Stored records:
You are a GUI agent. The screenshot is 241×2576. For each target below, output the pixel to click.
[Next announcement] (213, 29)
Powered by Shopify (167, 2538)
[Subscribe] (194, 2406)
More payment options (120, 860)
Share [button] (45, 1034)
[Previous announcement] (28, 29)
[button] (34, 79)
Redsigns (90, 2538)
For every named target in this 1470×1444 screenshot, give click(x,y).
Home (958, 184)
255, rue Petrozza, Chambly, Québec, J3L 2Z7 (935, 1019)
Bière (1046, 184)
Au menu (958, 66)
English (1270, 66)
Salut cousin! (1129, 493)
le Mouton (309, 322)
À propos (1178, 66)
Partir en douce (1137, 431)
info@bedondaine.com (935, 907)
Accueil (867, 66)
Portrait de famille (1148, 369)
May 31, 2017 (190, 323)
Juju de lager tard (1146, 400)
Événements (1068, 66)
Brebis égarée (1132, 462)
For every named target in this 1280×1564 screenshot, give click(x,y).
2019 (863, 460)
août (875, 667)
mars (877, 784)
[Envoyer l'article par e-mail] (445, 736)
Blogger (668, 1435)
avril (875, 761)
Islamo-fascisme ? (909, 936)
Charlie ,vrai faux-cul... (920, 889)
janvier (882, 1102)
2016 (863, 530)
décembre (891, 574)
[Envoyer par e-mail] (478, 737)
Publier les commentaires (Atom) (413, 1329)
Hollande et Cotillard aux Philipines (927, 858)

Task requirements
Restate the data exactly, keeping every line intact.

Your solution
You are a GUI agent. The screenshot is 241×2576. For each target below, output the pixel to click.
[Next announcement] (213, 29)
Powered by Shopify (167, 2538)
[Subscribe] (194, 2406)
More payment options (120, 860)
Share [button] (45, 1034)
[Previous announcement] (28, 29)
[button] (34, 79)
Redsigns (90, 2538)
For every named target in this 1470×1444 screenshot, give click(x,y).
Home (958, 184)
255, rue Petrozza, Chambly, Québec, J3L 2Z7 (935, 1019)
Bière (1046, 184)
Au menu (958, 66)
English (1270, 66)
Salut cousin! (1129, 493)
le Mouton (309, 322)
À propos (1178, 66)
Partir en douce (1137, 431)
info@bedondaine.com (935, 907)
Accueil (867, 66)
Portrait de famille (1148, 369)
May 31, 2017 (190, 323)
Juju de lager tard (1146, 400)
Événements (1068, 66)
Brebis égarée (1132, 462)
For every named target in this 1280×1564 screenshot, give click(x,y).
2019 (863, 460)
août (875, 667)
mars (877, 784)
[Envoyer l'article par e-mail] (445, 736)
Blogger (668, 1435)
avril (875, 761)
Islamo-fascisme ? (909, 936)
Charlie ,vrai faux-cul... (920, 889)
janvier (882, 1102)
2016 (863, 530)
décembre (891, 574)
[Envoyer par e-mail] (478, 737)
Publier les commentaires (Atom) (413, 1329)
Hollande et Cotillard aux Philipines (927, 858)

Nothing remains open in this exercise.